WORK TO BE COMPLETED: In the material below, find the line containing "[Close dialog] (545, 1177)" and the line containing "Zu Hause (21, 81)", then reproduce exactly both of them and every line between, and nothing else.

BEGIN INPUT RECORDS

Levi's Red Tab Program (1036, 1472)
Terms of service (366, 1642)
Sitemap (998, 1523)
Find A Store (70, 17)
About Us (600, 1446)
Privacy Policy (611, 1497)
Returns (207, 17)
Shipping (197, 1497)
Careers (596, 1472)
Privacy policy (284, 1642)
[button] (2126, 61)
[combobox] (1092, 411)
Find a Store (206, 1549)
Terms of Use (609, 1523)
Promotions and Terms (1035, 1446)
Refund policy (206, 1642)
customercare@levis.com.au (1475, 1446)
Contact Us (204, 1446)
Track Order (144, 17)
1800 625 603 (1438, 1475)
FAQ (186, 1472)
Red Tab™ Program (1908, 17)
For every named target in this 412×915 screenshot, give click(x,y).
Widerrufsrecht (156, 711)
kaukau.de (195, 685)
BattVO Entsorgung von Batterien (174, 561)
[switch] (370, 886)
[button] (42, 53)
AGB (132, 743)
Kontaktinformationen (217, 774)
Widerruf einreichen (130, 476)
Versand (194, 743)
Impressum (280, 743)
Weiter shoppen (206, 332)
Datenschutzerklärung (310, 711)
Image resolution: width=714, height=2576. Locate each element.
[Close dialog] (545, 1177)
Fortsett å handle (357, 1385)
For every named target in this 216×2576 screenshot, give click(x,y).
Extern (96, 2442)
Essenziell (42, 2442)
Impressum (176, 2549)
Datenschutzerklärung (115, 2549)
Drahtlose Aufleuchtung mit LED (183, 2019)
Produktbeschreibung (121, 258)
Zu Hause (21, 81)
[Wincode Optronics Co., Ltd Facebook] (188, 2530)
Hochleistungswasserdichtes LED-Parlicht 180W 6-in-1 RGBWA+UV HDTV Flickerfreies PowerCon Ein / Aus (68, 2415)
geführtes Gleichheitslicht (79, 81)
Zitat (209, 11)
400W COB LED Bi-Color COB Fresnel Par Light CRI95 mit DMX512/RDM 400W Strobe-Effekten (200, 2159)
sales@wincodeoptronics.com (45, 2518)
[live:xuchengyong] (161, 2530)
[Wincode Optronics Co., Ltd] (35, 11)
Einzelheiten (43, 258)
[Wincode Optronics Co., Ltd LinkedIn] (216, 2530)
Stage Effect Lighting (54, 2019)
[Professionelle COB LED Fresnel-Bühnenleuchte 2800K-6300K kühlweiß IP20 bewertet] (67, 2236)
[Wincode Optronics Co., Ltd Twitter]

END INPUT RECORDS

EXERCISE SOLUTION:
[Close dialog] (545, 1177)
Fortsett å handle (357, 1385)
For every named target in this 216×2576 screenshot, give click(x,y).
Extern (96, 2442)
Essenziell (42, 2442)
Impressum (176, 2549)
Datenschutzerklärung (115, 2549)
Drahtlose Aufleuchtung mit LED (183, 2019)
Produktbeschreibung (121, 258)
Zu Hause (21, 81)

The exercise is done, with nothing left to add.